After relatively stable switching rates since the financial crisis, the number of consumers switching primary banks jumped from 7.1% in the first half of 2013 to 10% in the fourth quarter of 2013 according to the "Mobile Financial Services Tracking Study" from AlixPartners. This is the highest rate of switching since the end of 2008.

The highest incidence of primary bank switching was evident among millennials, where the annual switch rate approached 20 percent. The rate of switching quickly drops for older segments of the population, with baby boomers and seniors switching primary banks at low single figure annual rates. 

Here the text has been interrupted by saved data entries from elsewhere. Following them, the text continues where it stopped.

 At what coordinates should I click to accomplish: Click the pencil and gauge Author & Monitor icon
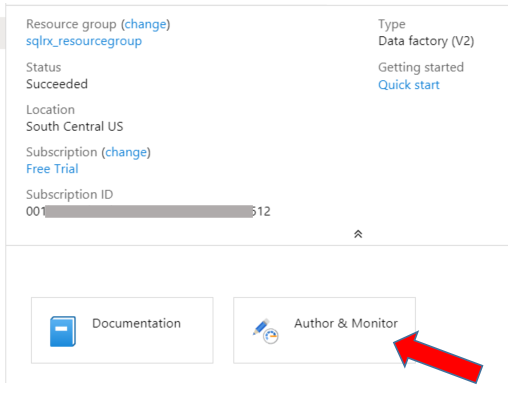pos(266,331)
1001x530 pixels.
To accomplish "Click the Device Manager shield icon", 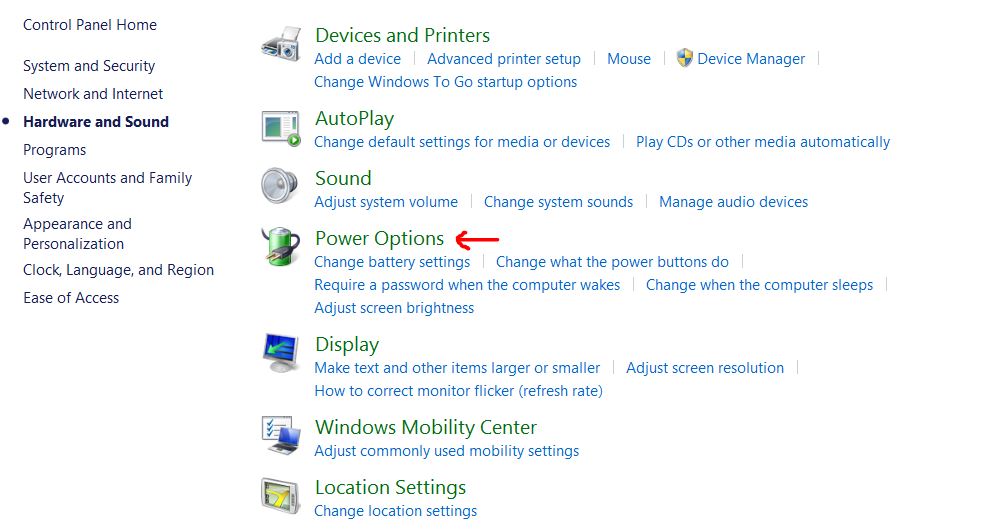I will (685, 58).
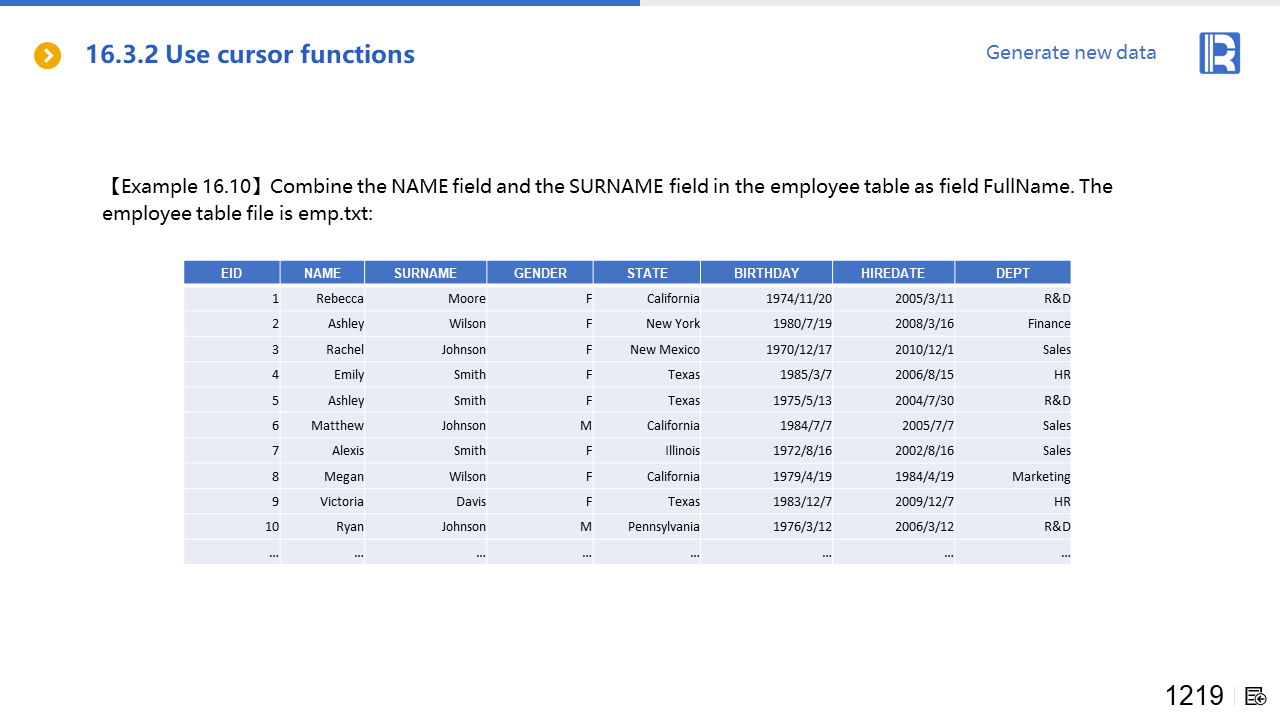Screen dimensions: 1280x720
Task: Select the DEPT column header
Action: pos(1012,273)
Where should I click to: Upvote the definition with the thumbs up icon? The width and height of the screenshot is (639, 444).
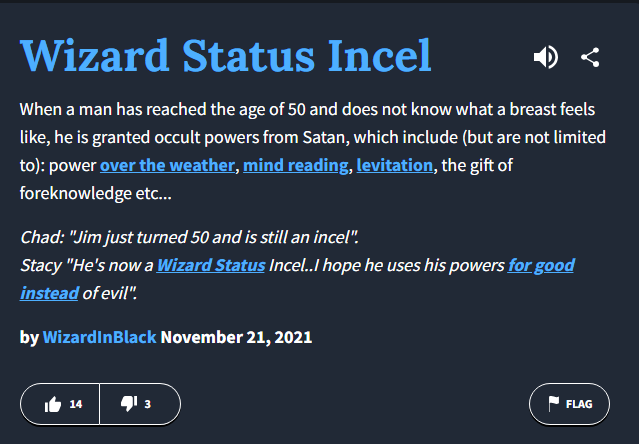(x=53, y=404)
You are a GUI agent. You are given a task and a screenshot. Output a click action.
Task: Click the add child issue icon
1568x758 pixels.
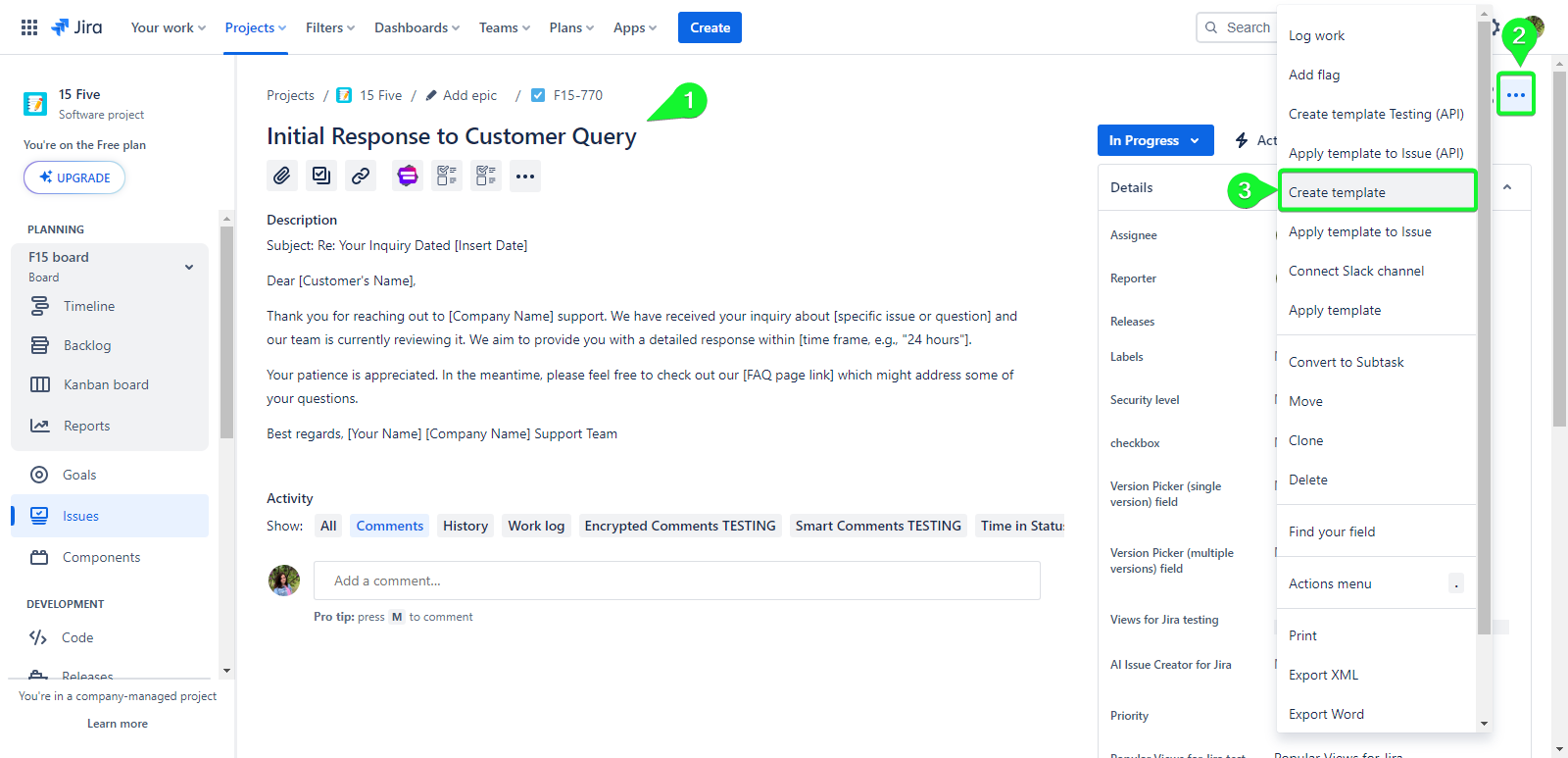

% Who Switch Primary Bank in Past Year
Source: AlixPartners (March, 2014)

% Who Switched Primary Banks in Past Year by Age
Source: AlixPartners (March, 2014)

Among younger consumers, technology and innovation was of greatest importance, with the reasons for switching primary banks including:
  • "My previous bank didn't offer the level of technology/innovation that I wanted"
  • "My previous bank didn't offer the online services that I needed"
  • "My previous bank didn't offer the mobile services that I needed"
For older consumers, the primary reasons for switching were because of a bad customer experience or because of a move, new job, etc.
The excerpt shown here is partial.